Seriously? For Mel, the 10 other guys I'd rather date over soccer hottie (mainly based on talent and looks alone). Here's the thing - SH is totally fucking hot, will never ever deny it. But typically, I go for the lame, "all American guy" look, which SH does not possess (good thing and a bad thing at the same time). I have a thing for guy swho look like, straight off the farm and out of the show Friday Night Lights. I think that's why I don't think guys like Ronaldo are hot. I like down home Amaerican/Canadian guys who look kind of...relaxed or...approachable? I dunno. Like, guys who look like they were probably popular and the QB in high school and have an adorabl smile that your mom would TOTALLY want you to date. Brandon Morrow and John Hester stick out in my mind here, and Robbie Rogers also has that preppy all American "I look like a Kennedy" thing...You'll see what I'm talking about...
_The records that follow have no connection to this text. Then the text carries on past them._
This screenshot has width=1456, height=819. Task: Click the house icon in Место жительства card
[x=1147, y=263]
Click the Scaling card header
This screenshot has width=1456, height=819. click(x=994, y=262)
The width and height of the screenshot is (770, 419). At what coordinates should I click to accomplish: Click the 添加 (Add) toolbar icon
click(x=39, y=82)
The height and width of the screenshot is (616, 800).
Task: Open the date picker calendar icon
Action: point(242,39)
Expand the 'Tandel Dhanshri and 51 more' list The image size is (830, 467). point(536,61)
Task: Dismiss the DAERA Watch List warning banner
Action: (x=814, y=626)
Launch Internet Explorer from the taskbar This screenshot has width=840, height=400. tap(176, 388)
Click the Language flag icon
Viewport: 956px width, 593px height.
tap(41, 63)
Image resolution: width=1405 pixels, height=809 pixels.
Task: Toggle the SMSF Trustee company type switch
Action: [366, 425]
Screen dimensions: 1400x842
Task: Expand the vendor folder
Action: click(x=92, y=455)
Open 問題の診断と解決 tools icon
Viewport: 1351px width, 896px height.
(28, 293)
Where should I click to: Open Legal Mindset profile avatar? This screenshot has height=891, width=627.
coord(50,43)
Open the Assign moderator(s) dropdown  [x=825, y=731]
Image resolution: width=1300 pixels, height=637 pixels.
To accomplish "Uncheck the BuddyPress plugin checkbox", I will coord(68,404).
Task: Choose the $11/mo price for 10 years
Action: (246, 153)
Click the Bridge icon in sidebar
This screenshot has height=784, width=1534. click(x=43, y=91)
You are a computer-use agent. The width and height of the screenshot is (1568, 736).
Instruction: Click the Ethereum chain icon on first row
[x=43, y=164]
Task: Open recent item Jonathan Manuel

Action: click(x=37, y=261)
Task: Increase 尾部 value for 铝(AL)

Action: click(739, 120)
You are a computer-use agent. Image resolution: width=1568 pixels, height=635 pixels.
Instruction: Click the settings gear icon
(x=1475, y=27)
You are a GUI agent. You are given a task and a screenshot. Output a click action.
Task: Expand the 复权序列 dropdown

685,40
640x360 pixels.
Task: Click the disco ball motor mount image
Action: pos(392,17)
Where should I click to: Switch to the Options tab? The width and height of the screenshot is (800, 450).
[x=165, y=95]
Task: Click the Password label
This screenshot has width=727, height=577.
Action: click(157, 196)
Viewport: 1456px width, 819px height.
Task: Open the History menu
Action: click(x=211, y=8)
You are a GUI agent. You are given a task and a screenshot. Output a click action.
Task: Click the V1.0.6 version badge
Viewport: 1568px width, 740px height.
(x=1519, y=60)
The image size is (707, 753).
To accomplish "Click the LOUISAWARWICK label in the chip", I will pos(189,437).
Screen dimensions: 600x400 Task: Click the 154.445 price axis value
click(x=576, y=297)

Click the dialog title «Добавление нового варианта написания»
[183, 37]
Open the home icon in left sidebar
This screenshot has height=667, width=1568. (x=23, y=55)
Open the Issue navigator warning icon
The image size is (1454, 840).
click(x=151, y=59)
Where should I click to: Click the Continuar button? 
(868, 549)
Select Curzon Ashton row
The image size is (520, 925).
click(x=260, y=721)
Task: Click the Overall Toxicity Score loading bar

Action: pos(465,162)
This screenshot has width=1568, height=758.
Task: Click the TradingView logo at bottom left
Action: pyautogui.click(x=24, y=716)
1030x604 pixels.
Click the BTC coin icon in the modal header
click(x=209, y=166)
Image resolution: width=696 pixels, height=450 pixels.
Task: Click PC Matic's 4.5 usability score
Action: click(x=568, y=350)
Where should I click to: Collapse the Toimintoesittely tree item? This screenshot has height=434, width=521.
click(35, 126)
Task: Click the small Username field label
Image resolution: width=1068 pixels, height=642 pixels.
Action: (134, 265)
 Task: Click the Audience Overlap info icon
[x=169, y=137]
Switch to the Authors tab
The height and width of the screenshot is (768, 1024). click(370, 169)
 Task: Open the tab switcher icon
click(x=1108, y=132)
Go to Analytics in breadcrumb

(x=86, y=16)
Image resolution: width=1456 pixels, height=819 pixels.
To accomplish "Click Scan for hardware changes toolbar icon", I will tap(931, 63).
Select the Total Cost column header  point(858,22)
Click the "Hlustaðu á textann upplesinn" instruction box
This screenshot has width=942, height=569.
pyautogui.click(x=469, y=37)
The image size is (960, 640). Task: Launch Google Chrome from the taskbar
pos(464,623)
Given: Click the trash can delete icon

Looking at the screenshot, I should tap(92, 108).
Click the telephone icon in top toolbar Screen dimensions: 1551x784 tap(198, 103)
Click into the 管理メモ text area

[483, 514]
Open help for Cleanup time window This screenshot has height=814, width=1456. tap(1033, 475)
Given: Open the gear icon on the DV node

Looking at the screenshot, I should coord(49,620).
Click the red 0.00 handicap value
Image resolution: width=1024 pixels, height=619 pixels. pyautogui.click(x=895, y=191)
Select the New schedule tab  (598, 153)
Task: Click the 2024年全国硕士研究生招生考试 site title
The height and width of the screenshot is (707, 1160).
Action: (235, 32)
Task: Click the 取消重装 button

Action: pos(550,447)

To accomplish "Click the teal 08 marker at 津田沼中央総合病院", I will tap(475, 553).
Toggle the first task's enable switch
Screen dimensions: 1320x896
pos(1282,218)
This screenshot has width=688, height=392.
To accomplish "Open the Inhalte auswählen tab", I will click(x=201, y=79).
Nick Schommer (duh). Not even a question, I would totally date this guy just to stare at him every day.








Phil Hughes...He just looks so fucking hot on the mound. So many innuendoes...
















Brandon Morrow...if I ever become famous, ose five pounds and have money to spend on stylish clothes, he is the first person I am hitting up/stalking.












The laxer dude I've been battling the weather to go out to dinner with









Ryan Gosling (not an athlete but he still counts as someone I'd date over soccer hottie)





















Andrew MacDonald (controversial choice but possibly true. There's a backstory here, I swear this isn't as random as it seems.)









Robbie Rogers (um, this might be a possible lie, if it came down to him and SH, but I'd definitely consider RR)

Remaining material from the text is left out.